CDK4/6 Inhibitors-Induced Macrocytosis Is Not Associated with Hemolysis and Does Not Impact Hemoglobin Homeostasis

• Published in: Cancers Vol. 17; no. 9; p. 1567
• Main Authors: Barroso, Tiago, Costa, Leila, Gonçalves, Lisa, Patel, Vanessa, Araújo, João, Pinho, Inês, Monteiro, Carolina, Esperança-Martins, Miguel, Abreu, Catarina, de Sousa, Rita Teixeira, Pais, Helena, Nogueira-Costa, Gonçalo, Torres, Sofia, Ribeiro, Leonor Abreu, da Costa, Luís Marques
• Format: Journal Article
• Language: English
• Published: Switzerland MDPI AG 05.05.2025; MDPI
• Subjects: Anemia; Antimitotic agents; Antineoplastic agents; Bayesian analysis; Blood; Breast cancer; Cancer; Cancer therapies; Care and treatment; Cell size; Clinical medicine; Cyclin-dependent kinase 4; Cyclin-dependent kinases; Data collection; Diagnosis; Dosage and administration; Drug dosages; Endocrine therapy; Erythrocytes; Estrogens; Evolution; Genetic aspects; Health aspects; Hematology; Hemoglobin; Homeostasis; Human subjects; Kinases; Laboratories; Life span; Mathematical models; Medical examination; Metastases; Metastasis; Neutropenia; Patients; Population dynamics; Thrombocytopenia; Toxicity; Portugal; breast cancer; hematological toxicity; CDK4/6 inhibitor; endocrine therapy; red blood cell
• ISSN: 2072-6694; 2072-6694
• DOI: 10.3390/cancers17091567

Background: CDK 4/6 inhibitors (CDK4/6is) are the first-line treatment for metastatic luminal-like breast cancer (BC).

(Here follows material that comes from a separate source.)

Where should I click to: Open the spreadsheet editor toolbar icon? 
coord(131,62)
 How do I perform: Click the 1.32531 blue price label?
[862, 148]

These drugs induce macrocytosis without anemia in most patients. The mechanism for the red blood cell (RBC) changes is unknown. In vitro and animal studies show that RBCs from CDK6-knockout mice have increased membrane fragility, but the clinical impact of CDK4/6is on human RBC lifespan is not known. We sought to determine the impact of CDK4/6is on RBC lifespan and detect changes in the regulation of hemoglobin production. Using the mean corpuscular volume (MCV) measurements at several time points, we can study the evolution of MCV, mean corpuscular hemoglobin concentration (MCHC), and RBC count over time. From this, one can estimate the RBC lifespan under CDK4/6is. Methods: We performed a unicentric retrospective study. Based on published models of RBC population dynamics, we have coded a biologically inspired model which allowed us to extract values for biological parameters, including the RBC lifespan. Results: A total of 122 patients were identified, and 1959 laboratory measurements were analyzed. After the pre-treatment RBCs were replaced, the mean MCV increased by 12.6 femtoliter (fL) (95% Bayesian credible interval [CdI] 13–14), the MCHC increased slightly by 0.69 g/dL (95% CdI 0.42–0.96), and the RBC count decreased by 0.77 × 109/L (95% CdI 0.42 × 109/L–0.96 × 109/L). The net result was a 0.64 g/dL (95% CdI 0.48–0.80) rise in hemoglobin. The mean total RBC lifetime was 118 days (95% CdI 114–122), similar to the value measured in healthy persons. Discussion and Conclusions: These findings suggest that, despite changes in RBC volume, CDK4/6is do not predispose patients to RBC destruction and do not impair regulation of hemoglobin homeostasis. We show that CDK4/6is do not decrease the RBC lifespan in pre-treatment erythrocytes. Unfortunately, this method cannot determine the lifespan of post-treatment RBCs, but further research could help answer this question.